GIVEN TASK: Rewrite all of the entries below with every "GUI agent" changed to "interface agent", keeping everything else the same.

** start of DATA SHOWN **

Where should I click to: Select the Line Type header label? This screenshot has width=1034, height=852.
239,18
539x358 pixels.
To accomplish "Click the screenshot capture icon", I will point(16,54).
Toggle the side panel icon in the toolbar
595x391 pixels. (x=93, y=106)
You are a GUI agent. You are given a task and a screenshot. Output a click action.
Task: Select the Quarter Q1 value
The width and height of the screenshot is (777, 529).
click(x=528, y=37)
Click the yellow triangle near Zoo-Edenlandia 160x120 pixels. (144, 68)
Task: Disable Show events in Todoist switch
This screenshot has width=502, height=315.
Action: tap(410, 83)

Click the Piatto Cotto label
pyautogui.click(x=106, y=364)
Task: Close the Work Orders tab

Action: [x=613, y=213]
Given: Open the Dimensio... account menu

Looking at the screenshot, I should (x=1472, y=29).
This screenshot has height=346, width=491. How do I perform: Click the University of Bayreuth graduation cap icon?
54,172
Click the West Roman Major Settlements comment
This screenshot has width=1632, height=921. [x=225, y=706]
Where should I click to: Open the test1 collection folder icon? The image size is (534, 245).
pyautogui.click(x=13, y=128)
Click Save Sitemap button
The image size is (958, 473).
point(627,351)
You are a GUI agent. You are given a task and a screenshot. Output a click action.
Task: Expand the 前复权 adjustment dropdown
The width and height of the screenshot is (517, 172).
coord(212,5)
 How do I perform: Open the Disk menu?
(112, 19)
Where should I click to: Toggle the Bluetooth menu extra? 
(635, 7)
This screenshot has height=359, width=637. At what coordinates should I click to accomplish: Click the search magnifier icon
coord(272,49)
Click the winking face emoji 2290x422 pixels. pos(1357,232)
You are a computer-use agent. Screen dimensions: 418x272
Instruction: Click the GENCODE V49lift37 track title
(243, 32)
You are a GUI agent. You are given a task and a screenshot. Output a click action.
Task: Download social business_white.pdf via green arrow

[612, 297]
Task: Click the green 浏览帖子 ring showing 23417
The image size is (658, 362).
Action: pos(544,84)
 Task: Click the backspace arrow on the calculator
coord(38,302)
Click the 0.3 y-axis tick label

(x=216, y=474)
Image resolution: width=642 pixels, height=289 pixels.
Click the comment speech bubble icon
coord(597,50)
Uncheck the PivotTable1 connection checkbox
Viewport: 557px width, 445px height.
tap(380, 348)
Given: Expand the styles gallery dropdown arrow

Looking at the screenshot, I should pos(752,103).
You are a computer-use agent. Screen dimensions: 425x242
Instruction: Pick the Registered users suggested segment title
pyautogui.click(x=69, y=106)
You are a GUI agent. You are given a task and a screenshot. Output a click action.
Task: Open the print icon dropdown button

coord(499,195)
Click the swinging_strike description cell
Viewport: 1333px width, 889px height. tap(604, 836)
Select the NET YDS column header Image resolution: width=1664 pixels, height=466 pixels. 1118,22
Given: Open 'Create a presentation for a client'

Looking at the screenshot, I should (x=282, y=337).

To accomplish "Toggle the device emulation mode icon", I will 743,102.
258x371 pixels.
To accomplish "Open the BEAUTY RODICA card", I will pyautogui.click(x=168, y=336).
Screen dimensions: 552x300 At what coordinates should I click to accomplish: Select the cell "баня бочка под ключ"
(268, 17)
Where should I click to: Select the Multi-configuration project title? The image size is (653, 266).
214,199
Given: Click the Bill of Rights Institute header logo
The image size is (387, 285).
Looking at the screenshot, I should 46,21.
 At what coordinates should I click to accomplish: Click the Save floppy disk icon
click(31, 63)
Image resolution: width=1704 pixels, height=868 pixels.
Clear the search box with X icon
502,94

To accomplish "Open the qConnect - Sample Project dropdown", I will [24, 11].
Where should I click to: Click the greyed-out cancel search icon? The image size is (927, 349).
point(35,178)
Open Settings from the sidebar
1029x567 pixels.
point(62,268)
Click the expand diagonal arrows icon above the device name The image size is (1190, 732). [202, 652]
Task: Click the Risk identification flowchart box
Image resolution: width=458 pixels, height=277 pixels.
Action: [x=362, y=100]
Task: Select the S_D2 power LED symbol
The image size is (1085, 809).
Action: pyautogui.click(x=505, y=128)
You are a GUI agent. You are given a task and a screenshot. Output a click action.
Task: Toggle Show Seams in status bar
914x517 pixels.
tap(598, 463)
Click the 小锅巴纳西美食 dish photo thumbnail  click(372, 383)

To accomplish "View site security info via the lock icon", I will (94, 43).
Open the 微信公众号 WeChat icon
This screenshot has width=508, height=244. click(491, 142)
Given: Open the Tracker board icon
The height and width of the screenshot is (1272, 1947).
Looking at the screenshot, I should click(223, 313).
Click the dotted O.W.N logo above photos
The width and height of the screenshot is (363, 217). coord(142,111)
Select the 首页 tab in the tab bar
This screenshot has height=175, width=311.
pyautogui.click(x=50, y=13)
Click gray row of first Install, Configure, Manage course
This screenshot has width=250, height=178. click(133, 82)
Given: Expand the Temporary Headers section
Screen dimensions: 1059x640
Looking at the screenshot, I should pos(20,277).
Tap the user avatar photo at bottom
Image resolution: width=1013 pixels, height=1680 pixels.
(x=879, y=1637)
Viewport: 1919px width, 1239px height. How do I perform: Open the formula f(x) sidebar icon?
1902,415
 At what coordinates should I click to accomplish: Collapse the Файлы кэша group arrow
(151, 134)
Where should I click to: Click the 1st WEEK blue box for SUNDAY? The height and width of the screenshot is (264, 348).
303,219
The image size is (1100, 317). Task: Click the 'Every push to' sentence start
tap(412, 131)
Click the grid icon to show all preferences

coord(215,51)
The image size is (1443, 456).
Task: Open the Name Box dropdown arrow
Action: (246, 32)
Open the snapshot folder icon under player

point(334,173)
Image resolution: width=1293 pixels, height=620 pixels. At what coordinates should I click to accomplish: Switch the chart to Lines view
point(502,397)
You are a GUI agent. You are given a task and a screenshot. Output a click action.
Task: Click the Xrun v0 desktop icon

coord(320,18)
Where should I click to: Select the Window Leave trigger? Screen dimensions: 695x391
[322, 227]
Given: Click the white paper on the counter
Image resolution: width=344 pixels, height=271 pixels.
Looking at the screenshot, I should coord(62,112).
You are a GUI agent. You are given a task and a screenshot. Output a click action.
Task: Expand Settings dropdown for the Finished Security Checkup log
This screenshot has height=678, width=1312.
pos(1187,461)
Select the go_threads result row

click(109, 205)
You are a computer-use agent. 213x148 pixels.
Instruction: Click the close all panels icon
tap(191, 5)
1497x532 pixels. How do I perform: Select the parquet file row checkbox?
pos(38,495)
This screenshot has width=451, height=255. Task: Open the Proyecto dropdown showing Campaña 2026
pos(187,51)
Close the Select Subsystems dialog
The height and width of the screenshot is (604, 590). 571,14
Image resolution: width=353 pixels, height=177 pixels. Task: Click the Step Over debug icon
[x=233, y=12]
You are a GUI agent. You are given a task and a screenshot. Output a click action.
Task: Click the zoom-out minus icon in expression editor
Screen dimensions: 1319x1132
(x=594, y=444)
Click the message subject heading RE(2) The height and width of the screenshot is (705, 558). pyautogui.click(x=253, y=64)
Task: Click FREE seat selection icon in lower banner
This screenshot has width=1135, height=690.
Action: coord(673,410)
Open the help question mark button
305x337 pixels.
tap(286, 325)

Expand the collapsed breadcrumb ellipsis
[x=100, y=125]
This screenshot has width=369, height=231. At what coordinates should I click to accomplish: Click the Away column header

** end of DATA SHOWN **

ANSWER FOR THE TASK:
Where should I click to: Select the Line Type header label? This screenshot has width=1034, height=852.
239,18
539x358 pixels.
To accomplish "Click the screenshot capture icon", I will point(16,54).
Toggle the side panel icon in the toolbar
595x391 pixels. (x=93, y=106)
You are a interface agent. You are given a task and a screenshot. Output a click action.
Task: Select the Quarter Q1 value
The width and height of the screenshot is (777, 529).
click(x=528, y=37)
Click the yellow triangle near Zoo-Edenlandia 160x120 pixels. (144, 68)
Task: Disable Show events in Todoist switch
This screenshot has width=502, height=315.
Action: tap(410, 83)

Click the Piatto Cotto label
pyautogui.click(x=106, y=364)
Task: Close the Work Orders tab

Action: [x=613, y=213]
Given: Open the Dimensio... account menu

Looking at the screenshot, I should (x=1472, y=29).
This screenshot has height=346, width=491. How do I perform: Click the University of Bayreuth graduation cap icon?
54,172
Click the West Roman Major Settlements comment
This screenshot has width=1632, height=921. [x=225, y=706]
Where should I click to: Open the test1 collection folder icon? The image size is (534, 245).
pyautogui.click(x=13, y=128)
Click Save Sitemap button
The image size is (958, 473).
point(627,351)
You are a interface agent. You are given a task and a screenshot. Output a click action.
Task: Expand the 前复权 adjustment dropdown
The width and height of the screenshot is (517, 172).
coord(212,5)
 How do I perform: Open the Disk menu?
(112, 19)
Where should I click to: Toggle the Bluetooth menu extra? 
(635, 7)
This screenshot has height=359, width=637. At what coordinates should I click to accomplish: Click the search magnifier icon
coord(272,49)
Click the winking face emoji 2290x422 pixels. pos(1357,232)
You are a computer-use agent. Screen dimensions: 418x272
Instruction: Click the GENCODE V49lift37 track title
(243, 32)
You are a interface agent. You are given a task and a screenshot. Output a click action.
Task: Download social business_white.pdf via green arrow

[612, 297]
Task: Click the green 浏览帖子 ring showing 23417
The image size is (658, 362).
Action: pos(544,84)
 Task: Click the backspace arrow on the calculator
coord(38,302)
Click the 0.3 y-axis tick label

(x=216, y=474)
Image resolution: width=642 pixels, height=289 pixels.
Click the comment speech bubble icon
coord(597,50)
Uncheck the PivotTable1 connection checkbox
Viewport: 557px width, 445px height.
tap(380, 348)
Given: Expand the styles gallery dropdown arrow

Looking at the screenshot, I should pos(752,103).
You are a computer-use agent. Screen dimensions: 425x242
Instruction: Pick the Registered users suggested segment title
pyautogui.click(x=69, y=106)
You are a interface agent. You are given a task and a screenshot. Output a click action.
Task: Open the print icon dropdown button

coord(499,195)
Click the swinging_strike description cell
Viewport: 1333px width, 889px height. tap(604, 836)
Select the NET YDS column header Image resolution: width=1664 pixels, height=466 pixels. 1118,22
Given: Open 'Create a presentation for a client'

Looking at the screenshot, I should (x=282, y=337).

To accomplish "Toggle the device emulation mode icon", I will 743,102.
258x371 pixels.
To accomplish "Open the BEAUTY RODICA card", I will pyautogui.click(x=168, y=336).
Screen dimensions: 552x300 At what coordinates should I click to accomplish: Select the cell "баня бочка под ключ"
(268, 17)
Where should I click to: Select the Multi-configuration project title? The image size is (653, 266).
214,199
Given: Click the Bill of Rights Institute header logo
The image size is (387, 285).
Looking at the screenshot, I should 46,21.
 At what coordinates should I click to accomplish: Click the Save floppy disk icon
click(31, 63)
Image resolution: width=1704 pixels, height=868 pixels.
Clear the search box with X icon
502,94

To accomplish "Open the qConnect - Sample Project dropdown", I will [24, 11].
Where should I click to: Click the greyed-out cancel search icon? The image size is (927, 349).
point(35,178)
Open Settings from the sidebar
1029x567 pixels.
point(62,268)
Click the expand diagonal arrows icon above the device name The image size is (1190, 732). [202, 652]
Task: Click the Risk identification flowchart box
Image resolution: width=458 pixels, height=277 pixels.
Action: [x=362, y=100]
Task: Select the S_D2 power LED symbol
The image size is (1085, 809).
Action: pyautogui.click(x=505, y=128)
You are a interface agent. You are given a task and a screenshot. Output a click action.
Task: Toggle Show Seams in status bar
914x517 pixels.
tap(598, 463)
Click the 小锅巴纳西美食 dish photo thumbnail  click(372, 383)

To accomplish "View site security info via the lock icon", I will (94, 43).
Open the 微信公众号 WeChat icon
This screenshot has width=508, height=244. click(491, 142)
Given: Open the Tracker board icon
The height and width of the screenshot is (1272, 1947).
Looking at the screenshot, I should click(223, 313).
Click the dotted O.W.N logo above photos
The width and height of the screenshot is (363, 217). coord(142,111)
Select the 首页 tab in the tab bar
This screenshot has height=175, width=311.
pyautogui.click(x=50, y=13)
Click gray row of first Install, Configure, Manage course
This screenshot has width=250, height=178. click(133, 82)
Given: Expand the Temporary Headers section
Screen dimensions: 1059x640
Looking at the screenshot, I should pos(20,277).
Tap the user avatar photo at bottom
Image resolution: width=1013 pixels, height=1680 pixels.
(x=879, y=1637)
Viewport: 1919px width, 1239px height. How do I perform: Open the formula f(x) sidebar icon?
1902,415
 At what coordinates should I click to accomplish: Collapse the Файлы кэша group arrow
(151, 134)
Where should I click to: Click the 1st WEEK blue box for SUNDAY? The height and width of the screenshot is (264, 348).
303,219
The image size is (1100, 317). Task: Click the 'Every push to' sentence start
tap(412, 131)
Click the grid icon to show all preferences

coord(215,51)
The image size is (1443, 456).
Task: Open the Name Box dropdown arrow
Action: (246, 32)
Open the snapshot folder icon under player

point(334,173)
Image resolution: width=1293 pixels, height=620 pixels. At what coordinates should I click to accomplish: Switch the chart to Lines view
point(502,397)
You are a interface agent. You are given a task and a screenshot. Output a click action.
Task: Click the Xrun v0 desktop icon

coord(320,18)
Where should I click to: Select the Window Leave trigger? Screen dimensions: 695x391
[322, 227]
Given: Click the white paper on the counter
Image resolution: width=344 pixels, height=271 pixels.
Looking at the screenshot, I should coord(62,112).
You are a interface agent. You are given a task and a screenshot. Output a click action.
Task: Expand Settings dropdown for the Finished Security Checkup log
This screenshot has height=678, width=1312.
pos(1187,461)
Select the go_threads result row

click(109, 205)
You are a computer-use agent. 213x148 pixels.
Instruction: Click the close all panels icon
tap(191, 5)
1497x532 pixels. How do I perform: Select the parquet file row checkbox?
pos(38,495)
This screenshot has width=451, height=255. Task: Open the Proyecto dropdown showing Campaña 2026
pos(187,51)
Close the Select Subsystems dialog
The height and width of the screenshot is (604, 590). 571,14
Image resolution: width=353 pixels, height=177 pixels. Task: Click the Step Over debug icon
[x=233, y=12]
You are a interface agent. You are given a task and a screenshot. Output a click action.
Task: Click the zoom-out minus icon in expression editor
Screen dimensions: 1319x1132
(x=594, y=444)
Click the message subject heading RE(2) The height and width of the screenshot is (705, 558). pyautogui.click(x=253, y=64)
Task: Click FREE seat selection icon in lower banner
This screenshot has width=1135, height=690.
Action: coord(673,410)
Open the help question mark button
305x337 pixels.
tap(286, 325)

Expand the collapsed breadcrumb ellipsis
[x=100, y=125]
This screenshot has width=369, height=231. At what coordinates should I click to accomplish: Click the Away column header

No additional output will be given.